В «Инонии» видна явная попытка поэта вообразить себя человекобогом, и весьма своеобразно:
Говорю вам — весь воздух выпью
И кометой вытяну язык.
До Египта раскорячу ноги,
Раскую с вас подковы мук…
В оба полюса снежнорогие
Вопьюся клещами рук.
Коленом придавлю экватор
И под бури и вихря плач
Пополам нашу землю-матерь
Разломлю, как златой калач.
И в провал, оттенённый бездною,
Чтобы мир весь слышал тот треск,
Я главу свою власозвездную
Просуну, как солнечный блеск (2,36–37).
Нелепостей в образной системе этой достаточно. Но важнее иное: вот неуклюжее самообожествление.
Здесь одна из причин, почему Есенин, сопрягая свой образ с вершащимися событиями, пытается дать революции религиозное истолкование: он ощущал в том ещё и средство самоутверждения.
Бунин указал на иную сторону этого литературного явления: на его связь с общей разрушительной работою в русской словесности:
«Иногда говорят: стоит ли обращать внимание на эту “рожу”, на это «мессианство», столь небогатое в своей изобретательности, знакомое России и прежде по базарным отхожим местам? Увы, приходится. И тем более приходится, что ведь, повторяю, некоторые пресерьёзно доказывают, что именно из этих мест и воссияет свет, Инония.
Инония эта уже не совсем нова. Обещали её и старшие братья Есениных, их предшественники, которые, при всём своём видимом многообразии, тоже носили на себе печать в сущности единую. Ведь уже давно славили «безумство храбрых» (то есть золоторотцев) и над «каретой прошлого» издевались. Ведь Пушкины были атакованы ещё в 1906 году в газете Ленина «Борьба», когда Горький называл «мещанами» всех величайших русских писателей.
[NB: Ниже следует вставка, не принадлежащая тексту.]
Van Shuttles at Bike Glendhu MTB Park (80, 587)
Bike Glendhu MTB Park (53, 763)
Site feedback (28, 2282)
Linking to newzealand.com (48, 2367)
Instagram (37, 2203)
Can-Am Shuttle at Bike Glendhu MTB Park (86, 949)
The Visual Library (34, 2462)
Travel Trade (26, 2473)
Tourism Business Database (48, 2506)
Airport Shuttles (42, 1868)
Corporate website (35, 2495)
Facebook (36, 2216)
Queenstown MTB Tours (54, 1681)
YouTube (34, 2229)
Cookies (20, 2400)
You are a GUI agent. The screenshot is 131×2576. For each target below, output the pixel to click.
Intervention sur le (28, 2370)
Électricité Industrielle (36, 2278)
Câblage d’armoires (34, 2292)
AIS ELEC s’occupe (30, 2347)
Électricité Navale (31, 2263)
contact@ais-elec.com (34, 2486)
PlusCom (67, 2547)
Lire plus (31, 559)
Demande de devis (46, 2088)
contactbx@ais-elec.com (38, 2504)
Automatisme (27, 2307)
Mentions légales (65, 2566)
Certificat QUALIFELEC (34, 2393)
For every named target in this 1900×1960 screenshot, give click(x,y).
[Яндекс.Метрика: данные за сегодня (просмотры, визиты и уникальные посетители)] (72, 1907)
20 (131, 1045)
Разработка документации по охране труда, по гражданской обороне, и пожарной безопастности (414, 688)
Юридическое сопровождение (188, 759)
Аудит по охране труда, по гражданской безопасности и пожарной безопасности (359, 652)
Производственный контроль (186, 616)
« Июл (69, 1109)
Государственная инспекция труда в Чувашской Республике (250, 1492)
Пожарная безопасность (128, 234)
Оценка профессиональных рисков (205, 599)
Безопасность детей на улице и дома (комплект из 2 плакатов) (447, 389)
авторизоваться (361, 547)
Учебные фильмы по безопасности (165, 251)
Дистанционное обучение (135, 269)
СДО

Ведь Белый с самого начала большевизма кричит: «Россия, Россия — Мессия!» Ведь блоковские стишки:
Эх, эх, без креста,
Тратата!—
есть тоже «инония», и ведь это именно с Есениным, с «рожами», во главе их, заставил Блок танцевать по пути в Инонию своего «Христосика в белом венчике из роз». Ведь это Блок писал:
Богохульства Есенина распространялись и на обыденность быта. Мариенгоф, сам богохульник не из последних, свидетельствует кичливо о таком случае:
«Чай мы пили из самовара, вскипевшего на Николае-угоднике: не было у нас угля, не было лучины — пришлось нащипать старую икону, что смирнёхонько висела в углу комнаты»33
.А ведь прежде так умилённо писал Есенин о
О кощунственных надписях, которые Есенин с товарищами малевал на стенах московского Страстного монастыря, он сам не без похвальбы рассказывал.
Те, кто рассуждают о смерти Есенина, пусть не минуют вниманием и эти богохульства и то чаепитие: не нужно тешить себя иллюзиями, будто подобное проходит бесследно и не сказывается в судьбе.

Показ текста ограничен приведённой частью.